Content starts
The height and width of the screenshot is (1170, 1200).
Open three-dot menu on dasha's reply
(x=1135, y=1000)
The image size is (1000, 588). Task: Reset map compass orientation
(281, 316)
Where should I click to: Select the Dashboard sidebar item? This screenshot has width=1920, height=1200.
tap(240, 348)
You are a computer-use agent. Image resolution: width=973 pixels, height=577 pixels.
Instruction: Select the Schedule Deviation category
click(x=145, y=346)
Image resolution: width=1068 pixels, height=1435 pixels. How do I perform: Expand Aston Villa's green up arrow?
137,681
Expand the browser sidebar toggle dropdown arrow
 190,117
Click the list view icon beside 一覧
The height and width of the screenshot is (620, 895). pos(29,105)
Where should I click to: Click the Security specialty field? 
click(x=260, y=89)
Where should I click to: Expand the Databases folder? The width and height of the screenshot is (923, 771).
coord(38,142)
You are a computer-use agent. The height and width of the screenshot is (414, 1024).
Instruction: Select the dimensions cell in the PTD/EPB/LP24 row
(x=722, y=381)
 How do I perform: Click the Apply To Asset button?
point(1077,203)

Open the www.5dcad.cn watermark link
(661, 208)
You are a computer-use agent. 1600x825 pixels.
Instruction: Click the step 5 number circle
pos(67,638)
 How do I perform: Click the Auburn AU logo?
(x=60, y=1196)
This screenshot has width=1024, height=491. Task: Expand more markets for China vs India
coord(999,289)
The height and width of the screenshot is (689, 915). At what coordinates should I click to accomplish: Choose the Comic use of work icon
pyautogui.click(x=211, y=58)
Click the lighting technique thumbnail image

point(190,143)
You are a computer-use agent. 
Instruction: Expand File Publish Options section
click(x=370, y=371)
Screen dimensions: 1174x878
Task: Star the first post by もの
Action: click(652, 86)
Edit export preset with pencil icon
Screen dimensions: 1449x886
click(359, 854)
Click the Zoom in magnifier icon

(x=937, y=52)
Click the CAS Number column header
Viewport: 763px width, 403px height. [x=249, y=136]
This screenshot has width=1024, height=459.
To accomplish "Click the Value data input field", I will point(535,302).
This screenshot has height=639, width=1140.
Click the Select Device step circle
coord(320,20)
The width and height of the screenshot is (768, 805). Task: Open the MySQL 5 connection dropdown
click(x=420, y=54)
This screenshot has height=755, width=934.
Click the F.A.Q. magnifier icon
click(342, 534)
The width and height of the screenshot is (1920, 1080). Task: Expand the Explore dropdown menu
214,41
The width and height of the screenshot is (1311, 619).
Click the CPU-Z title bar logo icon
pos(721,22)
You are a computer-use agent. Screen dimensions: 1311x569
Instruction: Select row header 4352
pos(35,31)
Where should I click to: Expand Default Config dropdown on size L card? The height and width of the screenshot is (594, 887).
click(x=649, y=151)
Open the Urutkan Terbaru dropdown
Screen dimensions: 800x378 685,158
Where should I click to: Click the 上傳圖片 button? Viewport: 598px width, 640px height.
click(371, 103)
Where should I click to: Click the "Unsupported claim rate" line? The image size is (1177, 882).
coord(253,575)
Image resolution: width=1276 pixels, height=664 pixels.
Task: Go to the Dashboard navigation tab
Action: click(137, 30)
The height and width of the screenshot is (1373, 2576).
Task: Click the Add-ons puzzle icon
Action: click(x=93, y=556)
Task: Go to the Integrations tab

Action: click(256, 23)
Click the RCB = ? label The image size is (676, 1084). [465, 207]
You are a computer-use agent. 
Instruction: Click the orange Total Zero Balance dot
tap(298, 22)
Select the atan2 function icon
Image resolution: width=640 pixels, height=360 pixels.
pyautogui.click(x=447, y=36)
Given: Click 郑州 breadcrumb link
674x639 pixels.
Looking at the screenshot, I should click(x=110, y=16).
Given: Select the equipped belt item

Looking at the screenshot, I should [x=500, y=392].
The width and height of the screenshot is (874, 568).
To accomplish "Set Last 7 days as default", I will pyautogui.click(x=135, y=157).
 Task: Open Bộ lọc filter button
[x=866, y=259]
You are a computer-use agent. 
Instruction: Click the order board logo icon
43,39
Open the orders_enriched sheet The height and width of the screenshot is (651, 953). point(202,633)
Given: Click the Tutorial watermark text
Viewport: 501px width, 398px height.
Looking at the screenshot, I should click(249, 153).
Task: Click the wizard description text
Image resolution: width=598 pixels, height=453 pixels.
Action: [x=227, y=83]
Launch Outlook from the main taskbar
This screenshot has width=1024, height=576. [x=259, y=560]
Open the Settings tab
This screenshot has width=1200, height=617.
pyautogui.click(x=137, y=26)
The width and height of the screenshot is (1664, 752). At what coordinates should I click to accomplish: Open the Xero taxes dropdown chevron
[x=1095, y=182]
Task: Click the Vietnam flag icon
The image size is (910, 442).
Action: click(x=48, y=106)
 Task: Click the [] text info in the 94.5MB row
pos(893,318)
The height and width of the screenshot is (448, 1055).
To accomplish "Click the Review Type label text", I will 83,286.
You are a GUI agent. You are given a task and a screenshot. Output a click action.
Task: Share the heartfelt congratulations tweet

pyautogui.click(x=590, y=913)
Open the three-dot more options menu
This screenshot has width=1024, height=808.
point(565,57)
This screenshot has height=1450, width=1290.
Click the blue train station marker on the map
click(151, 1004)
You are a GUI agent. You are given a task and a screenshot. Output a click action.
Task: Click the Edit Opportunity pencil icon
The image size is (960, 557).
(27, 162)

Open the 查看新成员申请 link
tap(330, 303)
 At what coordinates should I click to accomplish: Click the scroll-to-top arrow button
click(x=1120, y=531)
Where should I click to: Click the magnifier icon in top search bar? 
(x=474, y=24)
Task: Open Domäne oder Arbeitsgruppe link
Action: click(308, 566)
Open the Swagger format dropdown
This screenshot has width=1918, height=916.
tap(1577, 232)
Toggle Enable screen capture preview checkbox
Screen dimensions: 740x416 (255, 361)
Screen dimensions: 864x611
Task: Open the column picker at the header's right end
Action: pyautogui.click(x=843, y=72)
Content ends
Reproduce the listing above exactly as far as the line with "This screenshot has width=1024, height=459.", that line included.

The height and width of the screenshot is (1170, 1200).
Open three-dot menu on dasha's reply
(x=1135, y=1000)
The image size is (1000, 588). Task: Reset map compass orientation
(281, 316)
Where should I click to: Select the Dashboard sidebar item? This screenshot has width=1920, height=1200.
tap(240, 348)
You are a computer-use agent. Image resolution: width=973 pixels, height=577 pixels.
Instruction: Select the Schedule Deviation category
click(x=145, y=346)
Image resolution: width=1068 pixels, height=1435 pixels. How do I perform: Expand Aston Villa's green up arrow?
137,681
Expand the browser sidebar toggle dropdown arrow
 190,117
Click the list view icon beside 一覧
The height and width of the screenshot is (620, 895). pos(29,105)
Where should I click to: Click the Security specialty field? 
click(x=260, y=89)
Where should I click to: Expand the Databases folder? The width and height of the screenshot is (923, 771).
coord(38,142)
You are a computer-use agent. The height and width of the screenshot is (414, 1024).
Instruction: Select the dimensions cell in the PTD/EPB/LP24 row
(x=722, y=381)
 How do I perform: Click the Apply To Asset button?
point(1077,203)

Open the www.5dcad.cn watermark link
(661, 208)
You are a computer-use agent. 1600x825 pixels.
Instruction: Click the step 5 number circle
pos(67,638)
 How do I perform: Click the Auburn AU logo?
(x=60, y=1196)
This screenshot has width=1024, height=491. Task: Expand more markets for China vs India
coord(999,289)
The height and width of the screenshot is (689, 915). At what coordinates should I click to accomplish: Choose the Comic use of work icon
pyautogui.click(x=211, y=58)
Click the lighting technique thumbnail image

point(190,143)
You are a computer-use agent. 
Instruction: Expand File Publish Options section
click(x=370, y=371)
Screen dimensions: 1174x878
Task: Star the first post by もの
Action: click(652, 86)
Edit export preset with pencil icon
Screen dimensions: 1449x886
click(359, 854)
Click the Zoom in magnifier icon

(x=937, y=52)
Click the CAS Number column header
Viewport: 763px width, 403px height. [x=249, y=136]
This screenshot has width=1024, height=459.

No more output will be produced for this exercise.